▸ WHAT YOU WILL DO: From the data below, copy exactly the lines that lie between the one holding "The image size is (1372, 879)." and the one holding "Expand the Splits", including both, and nothing more.
[DATA PROVIDED]
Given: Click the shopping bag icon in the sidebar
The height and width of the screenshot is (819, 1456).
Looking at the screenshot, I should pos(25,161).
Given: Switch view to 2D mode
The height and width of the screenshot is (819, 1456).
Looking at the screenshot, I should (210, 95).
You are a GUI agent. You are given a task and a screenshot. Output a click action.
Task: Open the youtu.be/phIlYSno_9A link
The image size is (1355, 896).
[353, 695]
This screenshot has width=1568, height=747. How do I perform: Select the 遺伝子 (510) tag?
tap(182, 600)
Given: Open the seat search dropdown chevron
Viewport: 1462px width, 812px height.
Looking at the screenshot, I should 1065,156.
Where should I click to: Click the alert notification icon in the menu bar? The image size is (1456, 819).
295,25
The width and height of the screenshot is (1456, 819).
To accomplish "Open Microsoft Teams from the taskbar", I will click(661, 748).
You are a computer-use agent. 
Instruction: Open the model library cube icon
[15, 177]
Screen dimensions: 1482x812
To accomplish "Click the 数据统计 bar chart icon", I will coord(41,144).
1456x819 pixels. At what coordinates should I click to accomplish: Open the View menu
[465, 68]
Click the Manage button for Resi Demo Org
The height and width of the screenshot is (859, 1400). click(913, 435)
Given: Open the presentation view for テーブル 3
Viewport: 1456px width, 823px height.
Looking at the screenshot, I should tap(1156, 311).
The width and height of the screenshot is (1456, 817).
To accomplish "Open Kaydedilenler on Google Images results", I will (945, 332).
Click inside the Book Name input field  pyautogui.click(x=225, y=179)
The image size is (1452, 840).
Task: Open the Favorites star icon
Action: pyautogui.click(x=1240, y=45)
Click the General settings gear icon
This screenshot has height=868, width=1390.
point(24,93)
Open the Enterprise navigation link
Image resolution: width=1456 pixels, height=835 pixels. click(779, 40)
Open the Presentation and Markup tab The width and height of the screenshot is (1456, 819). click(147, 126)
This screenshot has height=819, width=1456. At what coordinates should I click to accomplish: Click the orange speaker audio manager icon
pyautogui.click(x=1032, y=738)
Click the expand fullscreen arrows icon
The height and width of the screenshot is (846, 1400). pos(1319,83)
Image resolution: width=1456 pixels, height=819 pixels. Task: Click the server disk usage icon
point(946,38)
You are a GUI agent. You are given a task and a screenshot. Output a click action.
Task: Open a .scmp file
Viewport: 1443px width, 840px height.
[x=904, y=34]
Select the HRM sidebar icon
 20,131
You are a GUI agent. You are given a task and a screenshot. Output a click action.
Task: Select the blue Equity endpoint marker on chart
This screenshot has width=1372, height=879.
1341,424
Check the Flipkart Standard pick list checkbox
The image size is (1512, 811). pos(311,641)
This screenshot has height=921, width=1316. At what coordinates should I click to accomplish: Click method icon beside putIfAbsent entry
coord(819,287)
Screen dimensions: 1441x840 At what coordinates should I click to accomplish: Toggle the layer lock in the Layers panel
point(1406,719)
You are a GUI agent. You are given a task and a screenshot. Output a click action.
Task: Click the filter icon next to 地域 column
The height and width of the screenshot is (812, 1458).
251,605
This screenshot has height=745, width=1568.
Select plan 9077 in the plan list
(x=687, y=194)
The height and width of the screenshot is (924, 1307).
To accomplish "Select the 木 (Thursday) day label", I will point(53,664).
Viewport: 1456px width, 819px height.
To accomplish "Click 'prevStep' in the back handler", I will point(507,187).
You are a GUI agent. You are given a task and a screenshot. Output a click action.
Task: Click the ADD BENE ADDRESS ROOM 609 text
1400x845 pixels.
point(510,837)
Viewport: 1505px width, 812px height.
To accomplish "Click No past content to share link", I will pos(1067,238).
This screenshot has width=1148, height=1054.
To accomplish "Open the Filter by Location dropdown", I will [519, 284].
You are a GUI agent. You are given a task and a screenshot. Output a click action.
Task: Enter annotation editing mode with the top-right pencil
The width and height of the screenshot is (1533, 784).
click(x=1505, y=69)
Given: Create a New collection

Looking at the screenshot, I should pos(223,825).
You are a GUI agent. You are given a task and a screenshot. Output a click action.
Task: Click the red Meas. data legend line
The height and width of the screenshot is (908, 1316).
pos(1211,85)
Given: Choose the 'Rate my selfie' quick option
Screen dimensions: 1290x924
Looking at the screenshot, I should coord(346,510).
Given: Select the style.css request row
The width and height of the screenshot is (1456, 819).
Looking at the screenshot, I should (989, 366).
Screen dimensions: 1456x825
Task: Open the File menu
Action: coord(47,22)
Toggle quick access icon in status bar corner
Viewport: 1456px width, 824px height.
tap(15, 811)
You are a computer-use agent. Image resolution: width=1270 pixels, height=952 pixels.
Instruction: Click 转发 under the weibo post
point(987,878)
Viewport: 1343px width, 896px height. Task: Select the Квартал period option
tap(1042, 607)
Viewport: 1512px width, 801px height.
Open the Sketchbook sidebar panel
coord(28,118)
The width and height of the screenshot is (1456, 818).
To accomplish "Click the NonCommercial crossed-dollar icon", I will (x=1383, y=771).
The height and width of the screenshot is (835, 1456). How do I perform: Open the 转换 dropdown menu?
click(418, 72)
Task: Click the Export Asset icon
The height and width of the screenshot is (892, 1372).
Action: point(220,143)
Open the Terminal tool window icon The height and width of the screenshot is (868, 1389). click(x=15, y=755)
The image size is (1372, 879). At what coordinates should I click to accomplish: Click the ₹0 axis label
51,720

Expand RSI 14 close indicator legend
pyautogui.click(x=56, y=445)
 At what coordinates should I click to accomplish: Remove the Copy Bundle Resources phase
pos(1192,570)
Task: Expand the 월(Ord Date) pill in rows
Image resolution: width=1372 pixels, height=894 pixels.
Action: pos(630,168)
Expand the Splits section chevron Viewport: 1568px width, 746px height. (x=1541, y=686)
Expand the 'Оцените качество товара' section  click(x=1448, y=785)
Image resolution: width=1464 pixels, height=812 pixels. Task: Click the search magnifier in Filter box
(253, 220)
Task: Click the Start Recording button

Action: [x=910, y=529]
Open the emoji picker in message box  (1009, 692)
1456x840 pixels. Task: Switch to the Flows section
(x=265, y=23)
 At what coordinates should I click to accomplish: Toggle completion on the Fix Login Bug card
[/DATA PROVIDED]
▸ SOLUTION FOR THIS TASK:
The image size is (1372, 879). At what coordinates should I click to accomplish: Click the ₹0 axis label
51,720

Expand RSI 14 close indicator legend
pyautogui.click(x=56, y=445)
 At what coordinates should I click to accomplish: Remove the Copy Bundle Resources phase
pos(1192,570)
Task: Expand the 월(Ord Date) pill in rows
Image resolution: width=1372 pixels, height=894 pixels.
Action: pos(630,168)
Expand the Splits section chevron Viewport: 1568px width, 746px height. (x=1541, y=686)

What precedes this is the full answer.